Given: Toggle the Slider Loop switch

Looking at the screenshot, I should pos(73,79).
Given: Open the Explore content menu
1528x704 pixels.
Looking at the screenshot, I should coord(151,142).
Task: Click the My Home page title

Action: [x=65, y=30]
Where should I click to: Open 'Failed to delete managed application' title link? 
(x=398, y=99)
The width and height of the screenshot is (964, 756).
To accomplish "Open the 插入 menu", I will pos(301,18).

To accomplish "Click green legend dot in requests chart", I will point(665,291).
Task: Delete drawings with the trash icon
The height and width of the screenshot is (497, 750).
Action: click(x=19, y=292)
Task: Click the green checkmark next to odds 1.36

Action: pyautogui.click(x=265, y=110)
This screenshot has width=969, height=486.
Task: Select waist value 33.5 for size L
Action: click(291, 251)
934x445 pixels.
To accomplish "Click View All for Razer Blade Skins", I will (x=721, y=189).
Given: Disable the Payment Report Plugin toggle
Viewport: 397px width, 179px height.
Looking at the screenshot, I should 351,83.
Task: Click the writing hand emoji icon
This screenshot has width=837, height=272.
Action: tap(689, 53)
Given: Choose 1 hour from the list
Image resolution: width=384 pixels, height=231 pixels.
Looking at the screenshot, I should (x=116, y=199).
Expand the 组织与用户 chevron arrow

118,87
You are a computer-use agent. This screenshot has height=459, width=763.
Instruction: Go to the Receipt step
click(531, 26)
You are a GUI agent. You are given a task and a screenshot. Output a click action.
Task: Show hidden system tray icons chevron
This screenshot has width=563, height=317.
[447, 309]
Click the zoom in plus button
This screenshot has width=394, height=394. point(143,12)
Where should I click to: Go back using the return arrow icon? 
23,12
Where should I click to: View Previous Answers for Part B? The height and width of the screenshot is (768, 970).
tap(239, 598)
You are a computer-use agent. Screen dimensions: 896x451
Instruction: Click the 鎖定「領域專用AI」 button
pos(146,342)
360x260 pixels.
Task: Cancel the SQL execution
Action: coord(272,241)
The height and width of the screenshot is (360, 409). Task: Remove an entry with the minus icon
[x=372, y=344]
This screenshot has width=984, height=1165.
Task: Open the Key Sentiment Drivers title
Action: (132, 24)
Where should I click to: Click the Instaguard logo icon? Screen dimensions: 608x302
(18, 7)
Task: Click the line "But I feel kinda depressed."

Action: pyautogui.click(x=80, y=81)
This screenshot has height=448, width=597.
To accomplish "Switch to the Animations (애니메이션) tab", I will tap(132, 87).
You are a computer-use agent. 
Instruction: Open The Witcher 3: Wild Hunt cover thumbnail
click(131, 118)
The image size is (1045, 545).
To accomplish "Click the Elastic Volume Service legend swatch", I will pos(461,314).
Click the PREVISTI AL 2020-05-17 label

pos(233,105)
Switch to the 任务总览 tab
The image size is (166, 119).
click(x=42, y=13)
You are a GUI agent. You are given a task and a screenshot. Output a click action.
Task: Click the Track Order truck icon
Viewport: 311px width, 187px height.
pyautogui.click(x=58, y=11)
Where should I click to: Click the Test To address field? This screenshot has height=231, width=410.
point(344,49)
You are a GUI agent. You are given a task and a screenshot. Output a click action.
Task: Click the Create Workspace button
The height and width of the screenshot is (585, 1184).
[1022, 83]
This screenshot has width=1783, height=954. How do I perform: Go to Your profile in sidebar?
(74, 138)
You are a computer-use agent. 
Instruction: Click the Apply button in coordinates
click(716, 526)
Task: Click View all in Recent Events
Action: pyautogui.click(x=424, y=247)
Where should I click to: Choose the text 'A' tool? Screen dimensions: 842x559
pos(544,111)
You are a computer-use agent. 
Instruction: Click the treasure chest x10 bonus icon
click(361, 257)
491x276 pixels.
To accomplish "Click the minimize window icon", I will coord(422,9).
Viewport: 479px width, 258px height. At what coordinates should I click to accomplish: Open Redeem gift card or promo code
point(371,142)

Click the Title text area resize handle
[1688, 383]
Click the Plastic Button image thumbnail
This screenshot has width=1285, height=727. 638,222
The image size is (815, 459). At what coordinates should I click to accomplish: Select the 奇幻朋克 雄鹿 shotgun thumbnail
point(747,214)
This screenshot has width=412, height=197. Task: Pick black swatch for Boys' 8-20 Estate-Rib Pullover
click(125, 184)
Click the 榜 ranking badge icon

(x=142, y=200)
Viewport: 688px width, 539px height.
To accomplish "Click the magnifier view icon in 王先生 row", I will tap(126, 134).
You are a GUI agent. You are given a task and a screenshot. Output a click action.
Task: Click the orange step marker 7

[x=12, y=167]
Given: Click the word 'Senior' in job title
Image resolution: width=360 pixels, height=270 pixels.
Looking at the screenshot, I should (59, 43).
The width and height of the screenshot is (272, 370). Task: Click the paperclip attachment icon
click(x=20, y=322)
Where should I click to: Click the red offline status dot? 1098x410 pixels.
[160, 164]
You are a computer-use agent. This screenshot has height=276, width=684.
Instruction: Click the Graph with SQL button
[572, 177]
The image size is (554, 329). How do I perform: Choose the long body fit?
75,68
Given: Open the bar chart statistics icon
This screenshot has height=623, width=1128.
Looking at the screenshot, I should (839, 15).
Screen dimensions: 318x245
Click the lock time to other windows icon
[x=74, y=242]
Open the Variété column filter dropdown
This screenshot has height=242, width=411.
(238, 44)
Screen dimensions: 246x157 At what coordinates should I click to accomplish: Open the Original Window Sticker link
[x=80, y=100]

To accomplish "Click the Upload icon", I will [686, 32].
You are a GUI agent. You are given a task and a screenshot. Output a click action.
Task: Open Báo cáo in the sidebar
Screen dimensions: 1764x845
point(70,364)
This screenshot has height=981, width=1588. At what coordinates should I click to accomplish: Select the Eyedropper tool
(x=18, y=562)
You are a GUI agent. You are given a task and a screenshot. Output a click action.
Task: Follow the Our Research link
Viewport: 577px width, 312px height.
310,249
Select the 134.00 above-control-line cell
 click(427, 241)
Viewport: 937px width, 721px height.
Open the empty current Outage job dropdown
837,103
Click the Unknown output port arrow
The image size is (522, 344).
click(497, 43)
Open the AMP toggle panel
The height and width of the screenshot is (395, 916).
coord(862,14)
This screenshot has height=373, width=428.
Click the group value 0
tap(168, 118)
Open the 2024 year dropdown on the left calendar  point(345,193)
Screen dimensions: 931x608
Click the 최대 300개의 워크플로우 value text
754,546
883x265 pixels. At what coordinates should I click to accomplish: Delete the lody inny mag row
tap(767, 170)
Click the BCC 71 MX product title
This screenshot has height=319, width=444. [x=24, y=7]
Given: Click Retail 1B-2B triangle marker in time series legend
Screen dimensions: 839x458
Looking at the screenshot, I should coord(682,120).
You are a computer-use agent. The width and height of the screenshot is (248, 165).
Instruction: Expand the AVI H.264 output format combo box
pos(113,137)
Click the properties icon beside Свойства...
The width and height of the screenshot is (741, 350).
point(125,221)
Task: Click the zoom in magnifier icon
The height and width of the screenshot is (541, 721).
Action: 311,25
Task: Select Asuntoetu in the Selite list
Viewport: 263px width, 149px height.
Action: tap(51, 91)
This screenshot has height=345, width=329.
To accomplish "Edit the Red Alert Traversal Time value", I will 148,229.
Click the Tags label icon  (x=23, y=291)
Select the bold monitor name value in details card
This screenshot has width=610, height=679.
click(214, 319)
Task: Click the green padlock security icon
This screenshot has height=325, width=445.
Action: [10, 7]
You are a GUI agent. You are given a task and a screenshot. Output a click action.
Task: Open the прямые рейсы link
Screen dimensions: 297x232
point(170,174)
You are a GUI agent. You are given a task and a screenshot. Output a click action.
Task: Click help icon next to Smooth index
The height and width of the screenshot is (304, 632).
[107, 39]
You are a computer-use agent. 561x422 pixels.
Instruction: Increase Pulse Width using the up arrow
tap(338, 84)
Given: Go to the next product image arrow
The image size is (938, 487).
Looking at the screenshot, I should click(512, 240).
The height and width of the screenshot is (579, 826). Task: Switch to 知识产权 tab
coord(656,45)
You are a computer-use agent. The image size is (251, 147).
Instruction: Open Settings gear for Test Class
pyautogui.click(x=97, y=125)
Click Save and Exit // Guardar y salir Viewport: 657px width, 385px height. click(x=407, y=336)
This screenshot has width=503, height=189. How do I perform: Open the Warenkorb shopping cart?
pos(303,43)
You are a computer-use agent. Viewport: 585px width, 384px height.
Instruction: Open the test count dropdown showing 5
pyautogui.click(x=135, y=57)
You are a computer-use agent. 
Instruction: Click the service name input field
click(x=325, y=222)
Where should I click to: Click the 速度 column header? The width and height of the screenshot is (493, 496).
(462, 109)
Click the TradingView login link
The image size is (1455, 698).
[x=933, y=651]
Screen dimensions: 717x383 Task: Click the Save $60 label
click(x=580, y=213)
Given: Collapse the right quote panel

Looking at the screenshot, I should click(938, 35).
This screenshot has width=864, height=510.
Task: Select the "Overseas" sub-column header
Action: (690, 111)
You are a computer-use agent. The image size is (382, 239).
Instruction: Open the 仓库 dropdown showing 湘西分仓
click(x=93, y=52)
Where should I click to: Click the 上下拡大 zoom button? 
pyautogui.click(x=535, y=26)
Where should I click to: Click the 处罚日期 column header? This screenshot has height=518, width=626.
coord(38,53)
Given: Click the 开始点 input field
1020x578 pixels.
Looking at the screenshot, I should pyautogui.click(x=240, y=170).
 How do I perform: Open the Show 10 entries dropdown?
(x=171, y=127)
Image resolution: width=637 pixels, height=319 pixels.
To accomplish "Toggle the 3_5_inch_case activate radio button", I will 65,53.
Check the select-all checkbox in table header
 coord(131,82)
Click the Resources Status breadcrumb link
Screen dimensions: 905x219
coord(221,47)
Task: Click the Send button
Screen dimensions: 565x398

• • • • • • •

◆ WORK REQUEST
Your response should consist solely of the lines from the one that holds "Task: Click the Send button" through the end of the listing above, reproduced exactly.

◆ RESPONSE TO THE TASK
Task: Click the Send button
Screen dimensions: 565x398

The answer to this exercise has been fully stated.